<i>Copyright (c) Microsoft Corporation. All rights reserved.<br>
Licensed under the MIT License.</i>
<br>
# Model Comparison between SVD and NCF Using the Neural Network Intelligence Toolkit

This notebook shows how to use the **[Neural Network Intelligence](https://nni.readthedocs.io/en/latest/) toolkit (NNI)** for tuning hyperparameters for the Neural Collaborative Filtering Model and Surprise SVD model.

To learn about each tuner NNI offers you can read about it [here](https://nni.readthedocs.io/en/latest/Tuner/BuiltinTuner.html). To see how each tuner performs on the Surprise SVD model, visit [this notebook instead](./nni_surprise_svd.ipynb). 

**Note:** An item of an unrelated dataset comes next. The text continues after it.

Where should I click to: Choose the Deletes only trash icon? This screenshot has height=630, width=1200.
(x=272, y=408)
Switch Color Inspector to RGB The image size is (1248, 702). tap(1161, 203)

NNI is a toolkit to help users design and tune machine learning models (e.g., hyperparameters), neural network architectures, or complex system’s parameters, in an efficient and automatic way. NNI has several appealing properties: ease of use, scalability, flexibility and efficiency. . NNI can be executed in a distributed way on a local machine, a remote server, or a large scale training platform such as OpenPAI or Kubernetes. 

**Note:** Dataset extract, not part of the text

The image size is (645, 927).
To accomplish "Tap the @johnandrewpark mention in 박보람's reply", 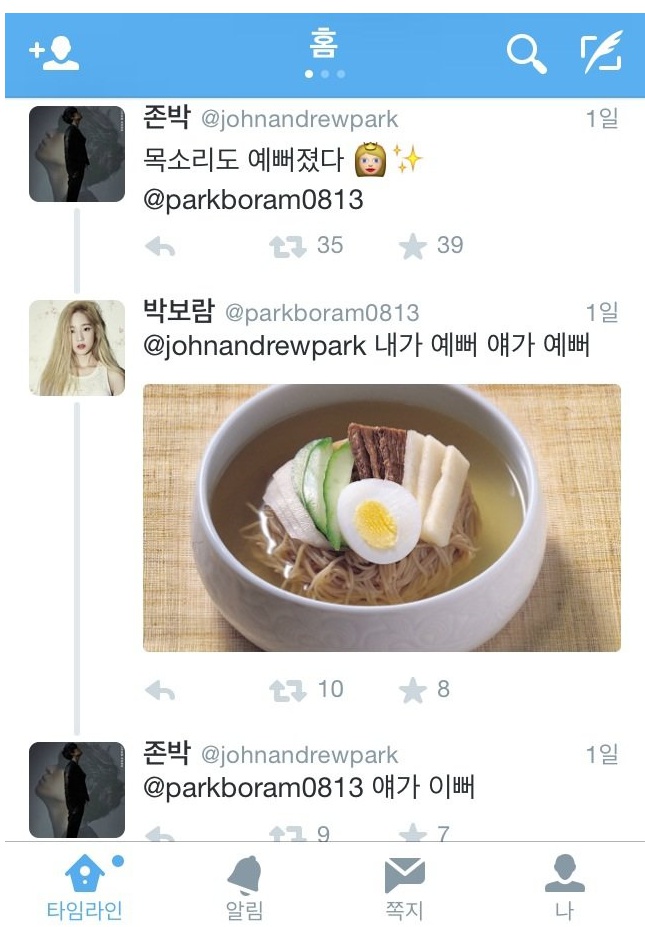I will click(254, 346).
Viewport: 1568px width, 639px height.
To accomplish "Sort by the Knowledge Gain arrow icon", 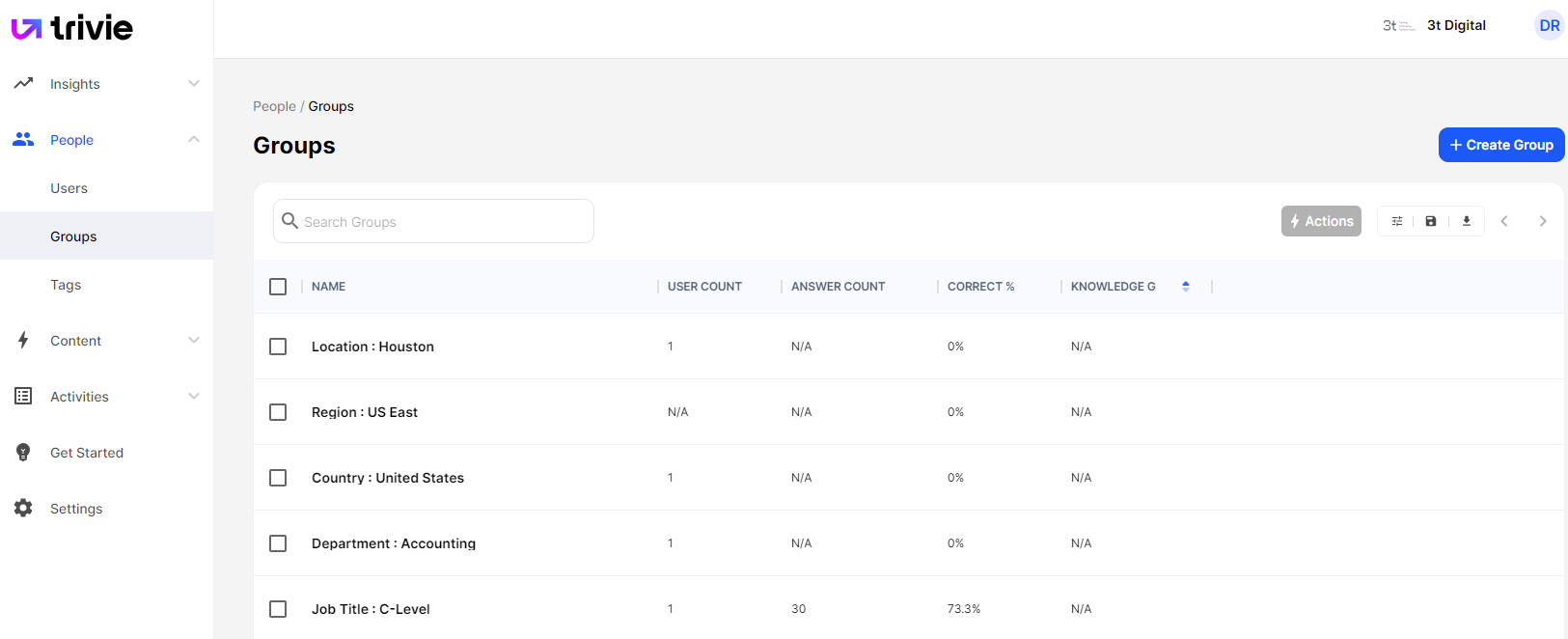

In this notebook, we can see how NNI works with two different model types and the differences between their hyperparameter search spaces, yaml config file, and training scripts.

- [Surprise SVD Training Script](../../reco_utils/nni/svd_training.py)
- [NCF Training Script](../../reco_utils/nni/ncf_training.py)

In all experiments, we maximize precision@10. 

For this notebook we use a _local machine_ as the training platform (this can be any machine running the `reco_base` conda environment). In this case, NNI uses the available processors of the machine to parallelize the trials, subject to the value of `trialConcurrency` we specify in the configuration. Our runs and the results we report were obtained on a [Standard_D16_v3 virtual machine](https://docs.microsoft.com/en-us/azure/virtual-machines/windows/sizes-general#dv3-series-1) with 16 vcpus and 64 GB memory.

### 1. Global Settings

In [1]:
import sys
sys.path.append("../../")
import json
import os
import surprise
import papermill as pm
import pandas as pd
import shutil
import subprocess
import tensorflow as tf
import yaml
import pkg_resources
from tempfile import TemporaryDirectory

import reco_utils
from reco_utils.common.timer import Timer
from reco_utils.dataset import movielens
from reco_utils.dataset.python_splitters import python_chrono_split
from reco_utils.evaluation.python_evaluation import rmse, precision_at_k, ndcg_at_k
from reco_utils.tuning.nni.nni_utils import (check_experiment_status, check_stopped, check_metrics_written, get_trials,
                                      stop_nni, start_nni)
from reco_utils.recommender.ncf.dataset import Dataset as NCFDataset
from reco_utils.recommender.ncf.ncf_singlenode import NCF
from reco_utils.recommender.surprise.surprise_utils import predict, compute_ranking_predictions
# from reco_utils.evaluation.python_evaluation import (rmse, mae, rsquared, exp_var, map_at_k, ndcg_at_k, precision_at_k, 
#                                                      recall_at_k, get_top_k_items)
from reco_utils.common.constants import SEED as DEFAULT_SEED

print("System version: {}".format(sys.version))
print("Surprise version: {}".format(surprise.__version__))
print("NNI version: {}".format(pkg_resources.get_distribution("nni").version))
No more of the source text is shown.